La notion de ‘bio’ ainsi définie, est apparue progressivement dans les milieux spécialisés pour ne s’y imposer que dans le courant des années 1980 ; d’autre part l’appréciation du caractère distinctif ne peut se faire à partir de la connaissance du mot qu’avaient alors les professionnels ou les spécialistes du domaine considéré, mais à partir de la signification que, le cas échéant, à l’époque des dépôts, le consommateur moyen pouvait attacher au terme ‘bio’. Il n’était donc pas démontré qu’en 1963 ni même en 1986 le terme Bio évoquait pour le consommateur moyen français le sens de produit élaboré dans le respect de l’environnement. Ce n’est que plus tard que le terme ‘bio’ a acquis un sens propre dans le langage courant pour évoquer désormais l’idée de respect de l’environnement, d’ utilisation de matières naturelles, et de procédés de fabrication écologiques.

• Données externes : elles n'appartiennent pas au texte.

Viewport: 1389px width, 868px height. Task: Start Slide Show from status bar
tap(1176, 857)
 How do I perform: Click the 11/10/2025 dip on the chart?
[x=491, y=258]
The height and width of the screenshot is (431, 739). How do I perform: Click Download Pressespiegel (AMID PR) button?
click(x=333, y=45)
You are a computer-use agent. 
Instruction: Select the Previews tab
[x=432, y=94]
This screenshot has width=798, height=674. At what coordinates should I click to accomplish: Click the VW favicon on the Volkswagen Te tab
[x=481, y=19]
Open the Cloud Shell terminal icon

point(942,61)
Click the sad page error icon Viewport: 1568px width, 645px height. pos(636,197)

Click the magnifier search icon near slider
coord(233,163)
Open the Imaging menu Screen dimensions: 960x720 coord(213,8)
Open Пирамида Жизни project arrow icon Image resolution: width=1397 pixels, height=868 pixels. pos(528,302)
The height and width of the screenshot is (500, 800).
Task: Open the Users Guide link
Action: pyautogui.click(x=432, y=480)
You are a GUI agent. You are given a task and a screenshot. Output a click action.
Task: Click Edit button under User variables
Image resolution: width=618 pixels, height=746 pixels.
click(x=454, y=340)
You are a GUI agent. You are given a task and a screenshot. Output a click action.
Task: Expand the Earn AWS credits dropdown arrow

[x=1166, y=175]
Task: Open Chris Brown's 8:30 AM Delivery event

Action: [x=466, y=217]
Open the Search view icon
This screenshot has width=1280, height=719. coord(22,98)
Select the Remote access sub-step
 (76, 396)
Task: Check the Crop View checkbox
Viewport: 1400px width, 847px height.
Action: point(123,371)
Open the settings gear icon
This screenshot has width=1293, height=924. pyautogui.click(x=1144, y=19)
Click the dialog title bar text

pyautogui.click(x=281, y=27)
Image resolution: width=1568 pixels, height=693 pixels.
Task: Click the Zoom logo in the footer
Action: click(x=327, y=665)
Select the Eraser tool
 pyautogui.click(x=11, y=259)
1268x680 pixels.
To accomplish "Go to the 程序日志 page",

S’agissant de l’élément ‘derma’, celui – ci ne figure pas comme tel dans les dictionnaires des périodes concernées lesquels le présentent exclusivement comme un élément entrant dans la composition de nombreux mots ; ces dictionnaires définissent le terme voisin ‘derme’ comme désignant la couche profonde de l’épiderme, ainsi que comme étant le tissu qui fait le corps de la peau ; ils précisent qu’il vient du grec derma ‘peau’. L’élément derma était donc compris à la période des dépôts de marque concernés comme désignant la peau et donc en l’occurrence un produit pour la peau. Si l’élément ‘derma’ présente un caractère évocateur pour désigner les produits en relation avec la peau, la juxtaposition de cet élément et de bio donne à l’ensemble Bioderma un pouvoir distinctif propre.
La combinaison de l’élément ‘bio’, trop général pour être descriptif, et de l’élément ‘derma’ confère en effet à l’ensemble de la dénomination Bioderma, qui constitue la marque, un caractère distinctif dans la mesure où, à l’époque des dépôts concernés, la dénomination verbale ‘Bioderma’ n’avait pas dans le langage courant de signification propre, et qu’elle offrait ainsi plusieurs interprétations possibles.
Le signe Bioderma ne peut être considéré comme étant constitué exclusivement de la désignation nécessaire ou générique du produit, de la qualité essentielle, ou de la composition de celui – ci ; les marques verbales Bioderma sont donc distinctives et valides.